Some bugs surface only sometimes. The goal is NOT a clean repro - the goal is to raise the reproduction rate to debuggable.

- **Measure baseline rate**: run the loop N=20 times. Note pass/fail count. Record the rate so you can tell whether later changes helped.
- **Raise stressors**: add concurrency, contention, memory pressure, network jitter (use `tc qdisc add dev lo root netem delay 100ms 50ms` on Linux, `Network Link Conditioner` on macOS).
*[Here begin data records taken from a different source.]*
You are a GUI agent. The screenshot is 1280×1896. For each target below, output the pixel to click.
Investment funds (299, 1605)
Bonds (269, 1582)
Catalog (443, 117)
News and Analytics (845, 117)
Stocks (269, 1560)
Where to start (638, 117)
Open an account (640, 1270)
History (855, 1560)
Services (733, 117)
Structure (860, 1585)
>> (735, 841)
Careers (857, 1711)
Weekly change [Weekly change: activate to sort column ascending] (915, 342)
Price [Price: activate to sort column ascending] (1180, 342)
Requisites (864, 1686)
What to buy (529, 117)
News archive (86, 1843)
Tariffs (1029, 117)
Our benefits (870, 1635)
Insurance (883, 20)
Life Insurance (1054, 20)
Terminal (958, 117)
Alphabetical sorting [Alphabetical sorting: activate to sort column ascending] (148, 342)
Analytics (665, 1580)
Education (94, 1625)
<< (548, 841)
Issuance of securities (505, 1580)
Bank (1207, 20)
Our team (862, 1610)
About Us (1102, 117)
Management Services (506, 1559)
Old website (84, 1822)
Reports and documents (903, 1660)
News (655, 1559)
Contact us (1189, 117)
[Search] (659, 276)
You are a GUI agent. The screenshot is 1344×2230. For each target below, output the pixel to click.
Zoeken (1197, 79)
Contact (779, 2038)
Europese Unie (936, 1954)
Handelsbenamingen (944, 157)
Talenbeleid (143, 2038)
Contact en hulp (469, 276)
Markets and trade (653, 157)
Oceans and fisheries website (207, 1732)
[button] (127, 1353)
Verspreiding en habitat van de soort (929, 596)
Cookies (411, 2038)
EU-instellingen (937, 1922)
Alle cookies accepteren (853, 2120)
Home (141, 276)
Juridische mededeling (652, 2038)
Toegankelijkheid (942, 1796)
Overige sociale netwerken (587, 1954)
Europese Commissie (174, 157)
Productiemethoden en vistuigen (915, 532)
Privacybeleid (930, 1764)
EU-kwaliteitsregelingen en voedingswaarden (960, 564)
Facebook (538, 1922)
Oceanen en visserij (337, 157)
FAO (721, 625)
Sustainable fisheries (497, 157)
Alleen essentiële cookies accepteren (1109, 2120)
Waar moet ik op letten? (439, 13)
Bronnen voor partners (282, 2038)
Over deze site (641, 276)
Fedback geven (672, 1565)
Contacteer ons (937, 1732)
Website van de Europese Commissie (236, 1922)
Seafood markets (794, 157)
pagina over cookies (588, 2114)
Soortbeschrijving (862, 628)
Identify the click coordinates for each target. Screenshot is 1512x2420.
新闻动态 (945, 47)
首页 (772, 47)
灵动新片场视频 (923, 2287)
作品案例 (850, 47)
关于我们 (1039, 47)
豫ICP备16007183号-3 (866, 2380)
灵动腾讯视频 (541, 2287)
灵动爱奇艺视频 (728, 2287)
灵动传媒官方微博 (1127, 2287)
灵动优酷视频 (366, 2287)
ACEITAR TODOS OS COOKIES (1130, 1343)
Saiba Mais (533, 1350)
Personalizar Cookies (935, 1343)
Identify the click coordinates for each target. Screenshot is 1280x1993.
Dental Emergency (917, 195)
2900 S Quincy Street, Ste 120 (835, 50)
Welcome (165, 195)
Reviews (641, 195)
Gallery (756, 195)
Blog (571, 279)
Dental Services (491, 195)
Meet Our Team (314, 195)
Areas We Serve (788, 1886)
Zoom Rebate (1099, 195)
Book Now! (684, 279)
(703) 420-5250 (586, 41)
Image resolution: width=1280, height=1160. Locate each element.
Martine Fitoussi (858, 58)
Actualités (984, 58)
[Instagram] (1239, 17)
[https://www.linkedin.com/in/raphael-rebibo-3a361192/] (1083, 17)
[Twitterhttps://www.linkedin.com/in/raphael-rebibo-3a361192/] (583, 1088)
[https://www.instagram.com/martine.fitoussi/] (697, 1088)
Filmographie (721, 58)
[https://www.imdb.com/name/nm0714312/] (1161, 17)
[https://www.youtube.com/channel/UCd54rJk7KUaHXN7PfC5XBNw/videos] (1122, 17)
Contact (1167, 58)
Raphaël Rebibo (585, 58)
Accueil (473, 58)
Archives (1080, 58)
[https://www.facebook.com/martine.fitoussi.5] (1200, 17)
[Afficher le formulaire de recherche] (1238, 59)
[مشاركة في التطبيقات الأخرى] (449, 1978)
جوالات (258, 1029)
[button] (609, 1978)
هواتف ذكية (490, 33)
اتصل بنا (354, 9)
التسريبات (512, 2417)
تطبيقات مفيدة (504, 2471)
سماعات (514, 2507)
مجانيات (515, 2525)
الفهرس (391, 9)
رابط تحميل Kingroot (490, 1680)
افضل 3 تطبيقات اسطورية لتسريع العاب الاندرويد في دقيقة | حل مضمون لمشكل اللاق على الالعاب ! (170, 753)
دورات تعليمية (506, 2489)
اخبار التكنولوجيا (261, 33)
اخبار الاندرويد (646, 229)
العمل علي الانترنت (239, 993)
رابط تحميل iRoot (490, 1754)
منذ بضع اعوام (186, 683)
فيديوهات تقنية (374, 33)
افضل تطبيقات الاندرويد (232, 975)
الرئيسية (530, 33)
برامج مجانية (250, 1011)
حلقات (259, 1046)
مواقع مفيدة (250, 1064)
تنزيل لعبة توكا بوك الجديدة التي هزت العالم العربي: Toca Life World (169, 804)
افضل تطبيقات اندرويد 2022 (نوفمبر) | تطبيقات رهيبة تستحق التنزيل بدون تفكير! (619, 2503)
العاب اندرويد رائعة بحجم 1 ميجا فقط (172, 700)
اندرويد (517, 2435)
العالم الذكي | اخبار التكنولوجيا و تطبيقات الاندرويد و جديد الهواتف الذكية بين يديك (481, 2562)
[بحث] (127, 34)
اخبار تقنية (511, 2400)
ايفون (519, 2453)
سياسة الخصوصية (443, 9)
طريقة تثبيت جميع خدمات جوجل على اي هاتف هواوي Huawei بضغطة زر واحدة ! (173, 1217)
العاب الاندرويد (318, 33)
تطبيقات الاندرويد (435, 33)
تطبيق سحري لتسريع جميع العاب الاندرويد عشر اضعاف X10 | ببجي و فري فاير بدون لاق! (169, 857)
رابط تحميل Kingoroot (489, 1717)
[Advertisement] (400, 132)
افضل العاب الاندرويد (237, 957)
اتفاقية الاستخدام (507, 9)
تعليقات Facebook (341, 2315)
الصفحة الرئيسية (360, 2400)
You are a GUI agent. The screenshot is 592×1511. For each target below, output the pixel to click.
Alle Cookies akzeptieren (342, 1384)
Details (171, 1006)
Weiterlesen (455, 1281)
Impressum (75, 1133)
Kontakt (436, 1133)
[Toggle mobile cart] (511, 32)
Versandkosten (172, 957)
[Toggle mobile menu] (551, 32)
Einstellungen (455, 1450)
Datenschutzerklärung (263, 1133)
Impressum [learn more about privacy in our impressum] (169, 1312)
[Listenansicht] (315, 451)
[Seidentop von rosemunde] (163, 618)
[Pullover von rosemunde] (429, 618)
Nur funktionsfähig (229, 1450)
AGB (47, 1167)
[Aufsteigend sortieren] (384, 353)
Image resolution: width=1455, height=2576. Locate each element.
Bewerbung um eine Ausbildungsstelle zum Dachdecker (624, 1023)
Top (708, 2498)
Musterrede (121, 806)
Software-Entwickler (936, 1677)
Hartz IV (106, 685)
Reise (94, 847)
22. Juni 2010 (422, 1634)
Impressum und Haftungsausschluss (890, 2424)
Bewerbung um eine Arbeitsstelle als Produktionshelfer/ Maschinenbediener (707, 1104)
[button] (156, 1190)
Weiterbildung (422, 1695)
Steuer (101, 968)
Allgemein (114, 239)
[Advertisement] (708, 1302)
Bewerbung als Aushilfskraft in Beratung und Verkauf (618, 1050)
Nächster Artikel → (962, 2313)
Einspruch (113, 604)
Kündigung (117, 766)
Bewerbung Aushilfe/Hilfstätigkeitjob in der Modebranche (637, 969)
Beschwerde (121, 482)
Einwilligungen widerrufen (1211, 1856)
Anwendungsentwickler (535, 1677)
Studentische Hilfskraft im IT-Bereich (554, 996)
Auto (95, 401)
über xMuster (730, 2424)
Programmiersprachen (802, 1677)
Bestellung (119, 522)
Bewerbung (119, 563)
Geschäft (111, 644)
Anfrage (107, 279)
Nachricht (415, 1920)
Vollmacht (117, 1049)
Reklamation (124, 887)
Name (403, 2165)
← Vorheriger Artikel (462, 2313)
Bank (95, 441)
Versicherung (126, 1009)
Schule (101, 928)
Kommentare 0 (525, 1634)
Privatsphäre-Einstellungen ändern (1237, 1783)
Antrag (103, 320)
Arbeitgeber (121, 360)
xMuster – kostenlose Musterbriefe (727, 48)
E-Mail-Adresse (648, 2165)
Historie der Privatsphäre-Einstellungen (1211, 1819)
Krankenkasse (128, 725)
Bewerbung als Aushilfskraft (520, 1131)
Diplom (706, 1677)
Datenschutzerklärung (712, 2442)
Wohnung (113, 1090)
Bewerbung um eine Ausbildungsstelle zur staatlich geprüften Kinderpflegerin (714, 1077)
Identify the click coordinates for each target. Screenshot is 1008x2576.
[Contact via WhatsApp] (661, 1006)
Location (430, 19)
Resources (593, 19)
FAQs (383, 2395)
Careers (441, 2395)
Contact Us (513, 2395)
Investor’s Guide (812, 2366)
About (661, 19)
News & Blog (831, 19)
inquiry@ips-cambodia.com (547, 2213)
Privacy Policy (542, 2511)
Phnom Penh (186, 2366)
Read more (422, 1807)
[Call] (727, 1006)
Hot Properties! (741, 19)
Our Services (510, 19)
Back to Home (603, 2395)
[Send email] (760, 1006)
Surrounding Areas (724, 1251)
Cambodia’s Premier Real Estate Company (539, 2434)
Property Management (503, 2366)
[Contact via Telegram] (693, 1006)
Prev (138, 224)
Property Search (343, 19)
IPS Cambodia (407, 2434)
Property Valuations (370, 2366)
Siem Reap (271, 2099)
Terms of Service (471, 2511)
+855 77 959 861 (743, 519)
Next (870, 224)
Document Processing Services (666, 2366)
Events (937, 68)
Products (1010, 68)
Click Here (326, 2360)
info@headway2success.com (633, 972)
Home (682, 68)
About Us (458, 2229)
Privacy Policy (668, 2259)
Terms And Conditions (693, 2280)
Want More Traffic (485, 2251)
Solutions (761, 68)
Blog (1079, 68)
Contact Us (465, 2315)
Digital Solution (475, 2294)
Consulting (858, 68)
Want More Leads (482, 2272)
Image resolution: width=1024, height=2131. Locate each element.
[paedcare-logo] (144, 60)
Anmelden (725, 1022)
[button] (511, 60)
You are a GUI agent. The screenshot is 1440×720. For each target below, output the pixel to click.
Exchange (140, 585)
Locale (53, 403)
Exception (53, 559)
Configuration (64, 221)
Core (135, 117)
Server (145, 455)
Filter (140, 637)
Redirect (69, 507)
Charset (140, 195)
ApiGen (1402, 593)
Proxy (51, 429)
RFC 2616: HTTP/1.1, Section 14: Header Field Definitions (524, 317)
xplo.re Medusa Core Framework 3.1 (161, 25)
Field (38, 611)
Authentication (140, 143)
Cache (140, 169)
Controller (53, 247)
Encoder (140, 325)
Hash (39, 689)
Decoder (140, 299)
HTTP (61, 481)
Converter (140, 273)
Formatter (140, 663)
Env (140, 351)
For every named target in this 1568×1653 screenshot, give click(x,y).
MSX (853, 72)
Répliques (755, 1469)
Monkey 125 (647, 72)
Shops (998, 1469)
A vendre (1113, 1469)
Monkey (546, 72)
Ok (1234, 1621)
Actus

Re-measure.
- **Target the suspect axis**: if you suspect a race, add a deterministic sleep at the suspect point and measure. If reproduction jumps to 100% with sleep, the race is in that region. If it stays at baseline, the race is elsewhere.
- **A 30% reproduction rate is debuggable.** A 5% rate isn't - keep raising stressors until you cross 30%. At 30% you can iterate; at 5% you're guessing whether your fix helped or you got lucky.

## When the loop is good enough

The loop is good enough when:

- It runs in under a minute (preferably under 10 seconds).
- It's deterministic (or, for non-determinism, reproduces at least 30% of the time).
- It's automatable - no human in the inner loop except by explicit choice (Path 10).
- A fresh agent could pick up the loop and run it without context.

Only after the loop is good enough should you proceed to hypothesizing the fix. The hypothesis cycle is governed by `./debugger-philosophy.md` (one variable at a time, do not stop at first plausible cause, the bug is where you didn't look).

## Cross-references

- `./debugger-philosophy.md` - companion framing; the hypothesis-cycle discipline that runs in Phase 2 once the loop is in place.
- `../skills/debug/SKILL.md` - Phase 1 of the debug skill mandates this catalog before any hypothesis generation.
- `../NOTICE` - full mattpocock/skills MIT attribution.